Whatever happened to the Desperate Bicycles? Their Smokescreen single was one of the first, possibly the first, DIY single of the punk era and made a virtue of its cheapness and independence, explaining on the sleeve how simple it was to make and declaiming in the lyrics "It was cheap, it was easy, go out and do it yourself." Others, such as the Buzzcocks and Scritti Politti (in those days a fearsomely ideological left-wing group), followed suit.

The idea that you could just go out and create your own stuff - records, clothes, magazines, art - was the key message of the punk era.

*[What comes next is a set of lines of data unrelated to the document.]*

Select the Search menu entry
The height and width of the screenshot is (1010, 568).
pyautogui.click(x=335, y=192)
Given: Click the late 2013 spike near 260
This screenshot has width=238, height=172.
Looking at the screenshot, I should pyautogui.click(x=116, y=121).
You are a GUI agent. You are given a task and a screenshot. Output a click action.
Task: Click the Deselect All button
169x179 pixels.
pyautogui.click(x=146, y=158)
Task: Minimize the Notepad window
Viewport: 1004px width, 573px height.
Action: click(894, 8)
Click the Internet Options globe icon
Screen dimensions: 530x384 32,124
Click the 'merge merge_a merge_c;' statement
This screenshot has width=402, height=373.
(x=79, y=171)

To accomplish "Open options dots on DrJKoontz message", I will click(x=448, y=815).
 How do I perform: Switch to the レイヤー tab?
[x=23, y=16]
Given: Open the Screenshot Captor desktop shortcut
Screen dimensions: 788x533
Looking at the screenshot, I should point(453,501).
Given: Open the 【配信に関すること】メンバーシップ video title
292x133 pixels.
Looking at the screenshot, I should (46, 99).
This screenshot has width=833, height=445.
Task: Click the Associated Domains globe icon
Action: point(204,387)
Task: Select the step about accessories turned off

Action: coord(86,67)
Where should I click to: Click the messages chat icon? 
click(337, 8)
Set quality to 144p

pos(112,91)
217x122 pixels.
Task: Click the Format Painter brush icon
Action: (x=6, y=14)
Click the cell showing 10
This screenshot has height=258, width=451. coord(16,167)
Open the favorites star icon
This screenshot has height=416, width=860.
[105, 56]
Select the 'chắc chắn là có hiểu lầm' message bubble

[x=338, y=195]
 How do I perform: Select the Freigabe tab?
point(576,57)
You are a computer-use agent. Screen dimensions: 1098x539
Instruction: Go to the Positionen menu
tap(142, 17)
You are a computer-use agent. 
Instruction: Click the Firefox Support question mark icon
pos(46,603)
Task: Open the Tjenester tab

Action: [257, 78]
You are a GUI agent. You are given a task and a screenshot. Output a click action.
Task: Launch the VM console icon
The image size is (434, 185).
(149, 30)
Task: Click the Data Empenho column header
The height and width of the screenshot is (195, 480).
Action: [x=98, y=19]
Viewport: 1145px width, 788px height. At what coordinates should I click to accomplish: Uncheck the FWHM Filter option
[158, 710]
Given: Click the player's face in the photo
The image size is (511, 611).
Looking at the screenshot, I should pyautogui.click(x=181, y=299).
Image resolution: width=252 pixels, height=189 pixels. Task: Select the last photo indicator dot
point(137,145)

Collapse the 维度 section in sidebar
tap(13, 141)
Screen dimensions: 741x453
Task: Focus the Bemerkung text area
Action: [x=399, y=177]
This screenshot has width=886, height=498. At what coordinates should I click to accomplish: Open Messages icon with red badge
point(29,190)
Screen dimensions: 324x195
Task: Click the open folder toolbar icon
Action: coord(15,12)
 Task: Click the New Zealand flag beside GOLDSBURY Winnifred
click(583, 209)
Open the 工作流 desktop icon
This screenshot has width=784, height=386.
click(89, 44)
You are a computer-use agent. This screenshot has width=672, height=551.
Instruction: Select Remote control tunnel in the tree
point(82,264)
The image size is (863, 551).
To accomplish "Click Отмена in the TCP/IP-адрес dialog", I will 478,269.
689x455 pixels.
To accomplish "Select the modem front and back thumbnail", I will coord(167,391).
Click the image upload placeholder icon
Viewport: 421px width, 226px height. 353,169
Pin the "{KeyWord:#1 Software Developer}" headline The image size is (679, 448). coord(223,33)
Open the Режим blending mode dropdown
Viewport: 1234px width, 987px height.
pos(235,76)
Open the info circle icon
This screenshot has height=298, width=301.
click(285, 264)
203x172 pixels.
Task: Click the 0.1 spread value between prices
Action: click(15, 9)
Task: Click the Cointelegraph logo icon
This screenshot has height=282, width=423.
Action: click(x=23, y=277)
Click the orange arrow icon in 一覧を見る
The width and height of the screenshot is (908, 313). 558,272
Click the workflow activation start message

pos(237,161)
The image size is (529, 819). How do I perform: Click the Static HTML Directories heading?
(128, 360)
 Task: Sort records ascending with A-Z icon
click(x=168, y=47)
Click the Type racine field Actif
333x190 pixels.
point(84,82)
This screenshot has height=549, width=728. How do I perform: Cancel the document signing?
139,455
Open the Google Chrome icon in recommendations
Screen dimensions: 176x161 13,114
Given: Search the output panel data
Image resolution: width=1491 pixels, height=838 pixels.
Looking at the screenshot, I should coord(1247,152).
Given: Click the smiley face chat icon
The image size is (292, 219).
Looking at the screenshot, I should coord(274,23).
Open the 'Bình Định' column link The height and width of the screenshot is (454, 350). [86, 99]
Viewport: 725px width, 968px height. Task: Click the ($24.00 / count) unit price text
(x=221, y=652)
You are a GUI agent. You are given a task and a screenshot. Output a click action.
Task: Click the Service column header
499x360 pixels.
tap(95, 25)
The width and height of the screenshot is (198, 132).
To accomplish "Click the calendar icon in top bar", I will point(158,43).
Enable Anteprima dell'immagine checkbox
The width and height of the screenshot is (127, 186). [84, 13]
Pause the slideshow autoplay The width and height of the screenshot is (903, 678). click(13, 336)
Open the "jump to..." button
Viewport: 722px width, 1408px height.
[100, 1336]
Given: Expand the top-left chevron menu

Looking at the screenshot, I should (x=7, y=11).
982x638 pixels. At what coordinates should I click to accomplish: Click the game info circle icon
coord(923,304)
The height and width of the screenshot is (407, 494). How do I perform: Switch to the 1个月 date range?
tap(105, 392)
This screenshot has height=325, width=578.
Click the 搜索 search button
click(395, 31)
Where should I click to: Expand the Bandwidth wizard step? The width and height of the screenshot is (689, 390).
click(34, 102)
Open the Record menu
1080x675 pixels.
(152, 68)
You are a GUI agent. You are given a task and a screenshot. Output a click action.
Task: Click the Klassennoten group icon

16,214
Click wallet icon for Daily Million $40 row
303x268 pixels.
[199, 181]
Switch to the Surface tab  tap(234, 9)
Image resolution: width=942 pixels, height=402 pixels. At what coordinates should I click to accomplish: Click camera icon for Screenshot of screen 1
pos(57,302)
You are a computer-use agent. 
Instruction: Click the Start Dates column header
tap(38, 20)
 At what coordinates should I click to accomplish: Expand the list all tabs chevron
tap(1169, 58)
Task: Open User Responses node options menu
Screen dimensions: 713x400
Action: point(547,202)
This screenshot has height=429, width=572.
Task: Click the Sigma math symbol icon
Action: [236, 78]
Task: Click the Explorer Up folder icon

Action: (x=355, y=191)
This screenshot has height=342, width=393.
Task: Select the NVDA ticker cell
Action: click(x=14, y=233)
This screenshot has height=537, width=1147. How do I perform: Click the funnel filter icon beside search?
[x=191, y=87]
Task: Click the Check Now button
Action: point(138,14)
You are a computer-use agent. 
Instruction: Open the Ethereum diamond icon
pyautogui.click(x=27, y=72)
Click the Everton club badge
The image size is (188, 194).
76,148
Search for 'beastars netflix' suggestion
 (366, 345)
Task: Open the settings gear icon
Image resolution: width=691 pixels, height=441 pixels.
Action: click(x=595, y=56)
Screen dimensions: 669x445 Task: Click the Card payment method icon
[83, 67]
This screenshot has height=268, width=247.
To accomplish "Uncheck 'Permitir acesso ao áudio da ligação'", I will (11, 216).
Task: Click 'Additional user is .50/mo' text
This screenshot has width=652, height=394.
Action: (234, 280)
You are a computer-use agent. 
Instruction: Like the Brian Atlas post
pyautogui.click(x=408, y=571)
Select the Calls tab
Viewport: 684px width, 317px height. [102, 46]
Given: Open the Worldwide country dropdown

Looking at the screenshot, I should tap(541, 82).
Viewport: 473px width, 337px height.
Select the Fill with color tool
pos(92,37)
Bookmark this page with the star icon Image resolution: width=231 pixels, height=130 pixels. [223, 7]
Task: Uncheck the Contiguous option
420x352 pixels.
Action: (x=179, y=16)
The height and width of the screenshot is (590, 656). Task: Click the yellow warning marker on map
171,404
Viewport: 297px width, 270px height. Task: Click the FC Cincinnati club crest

Back in the Seventies, the world was brought to us through large corporations; by the Eighties, a whole generation had realised that it was possible to reach out directly to the public, by making your own records, setting up your own fashion label, gallery, film company, business... That, more than anything else was the legacy of punk, and it persists to this day.

Why do I mention this now? Because, even though the Desperate Bicycles and their ilk helped us to throw off the mental shackles of believing that we would never be more than consumers of the products of giant companies, they were never really able to reach a huge audience. They could press a few hundred copies of a single and get it played on John Peel but it could never go further (without the help of a giant corporate record label, of course).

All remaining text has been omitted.